En el final él queda solo otra vez y un blues se queja de su ausencia. “Yo no sé por qué, no te vi partir”, dice la letra y Gustavo Lesgart choca -literalmente- contra las paredes de su encierro. Queda para el espectador un gusto amargo que tarda en borrarse de la garganta. “Hay algo con los finales felices que nunca termina de convencer -opina Inés-, pero yo no diría que la obra termina mal por más que ella muera y él se quede solo. De hecho en la vida las situaciones más dramáticas tienen una posibilidad poética que, si estuviera ausente, creo que todo sería insoportable. Pero de alguna manera el dolor se abre y cobra vuelo. Entonces no está tan mal; las situaciones tensas no llegan a sofocarte. Este es un drama que es posible vivir”.

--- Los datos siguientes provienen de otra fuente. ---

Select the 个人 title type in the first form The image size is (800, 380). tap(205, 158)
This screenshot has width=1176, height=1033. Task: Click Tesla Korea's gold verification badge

Sin embargo el gusto amargo se queda con el espectador. Tal vez porque es fácil reconocerse en esa situación en que la pasión licúa lo cotidiano y nos deja con las manos vacías. ¿Es que acaso hay otra posibilidad para el amor? “No lo sé -dice Lesgart-, cuando empezamos a ensayar Hondo yo me estaba separando. Pero no lo sabía. En el momento del estreno mi pareja me preguntó por qué ella se tenía que morir al final y no pude contestarle. La verdad es que entonces -eso fue un preestreno- no sabía exactamente de qué estábamos hablando en esa obra. Después de varias funciones y cuando ya estaba separado empecé a entender de qué se trataba. El dolor -como los límites- te asfixia, pero a la vez te da la oportunidad de crecer. Creo que no hay muchas otras posibilidades para el amor en el sentido en que todas las cosas empiezan y terminan, siempre. Uno puede pasar toda la vida con la misma persona. Pero al final no será la misma y esos cambios que ha sufrido son como pequeñas muertes que enseñan a reservarse cosas que ya no va a compartir”.

-En francés al orgasmo se lo llama pequeña muerte -acota Inés y sigue con un dejo de nostalgia-. Yo vivo pensando que sí es posible una salida, amar a alguien toda la vida. Supongo que a esta altura del siglo es hasta vergonzoso decirlo, como al principio era vergonzoso coger y gozar. Y bueno, yo soy la idiota que querría seguir amando hasta la muerte. Pero el principio de realidad sigue funcionando, coexisten en uno la ley del afecto que busca eternidad y el principio de racionalidad que te dice no, no va a poder ser. Es así de hondo y así de terrible.